Smith gasped, “Point the pistols but no shooting unless they try it. Understood? It’s got to be quiet!” He saw them nod and his eyes swung back to the road.
It was a staff car. He saw that much behind the yellow orbs of its lights as it slowed, a mist of spray rising from its wheels, a leather or canvas top to it but no windows, open at the sides above the doors, two faces in the front…
It halted abreast of him, brakes squealing and only feet short of Josef. A head poked out at either side, one in a round cap, the other in a cap with a peak. A voice snapped a question, curt, impatient.
Smith could see faces in the back of the car now. Two? He shoved out of the ditch and straightened as he took the long stride that brought him up to the car to put his pistol to the face there. “Still!”

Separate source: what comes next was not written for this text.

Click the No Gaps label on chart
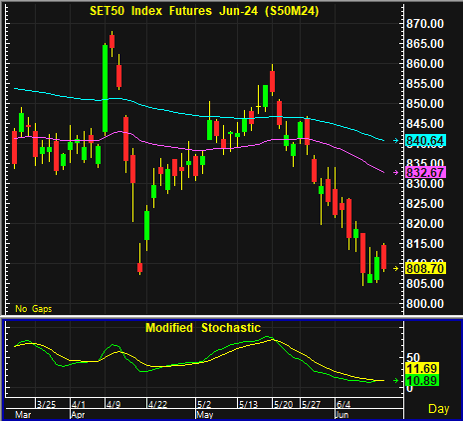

Buckley was around the other side, pistol pointing. So was Galt. McGraw was beside Smith and yanking open the rear door with his pistol pointed, threatening. “Keep still ye bastards or ah’ll shoot ye where ye are!”
Smith doubted if the words meant anything to the two soldiers inside but the pistol did. Like the two in front they sat frozen. He snapped, “Get ’em out! Quick! And watch for any tricks!” He eased back half a pace, tugging the door open with his free hand then beckoning: “Out!” They all climbed down, hands lifted above their shoulders. The two in the back were infantrymen, their rifles left in the car. One from the front was the driver, the other, in the peaked cap, was a Major. Smith recognised that rank. He was young and hard-faced and the face was scarred. He was startled and wary but already recovering. He took in Smith’s uniform and those of the men with him and broke into German.
“Shut up!” Smith told him.
For a moment he did. Then he started again. “You are English —”
Smith shoved him towards the ditch, snatched the cap from his head and snarled at him. “Shut your mouth or I’ll shut it for good!”
He sounded as though he meant it. The Major believed him and was silent. But he was angry, not afraid.
Smith said, “Buckley, Galt, cover the other three. Finlay! You and McGraw make this officer fast and gag him. Use his belt, anything that’ll do and sit him in the ditch.”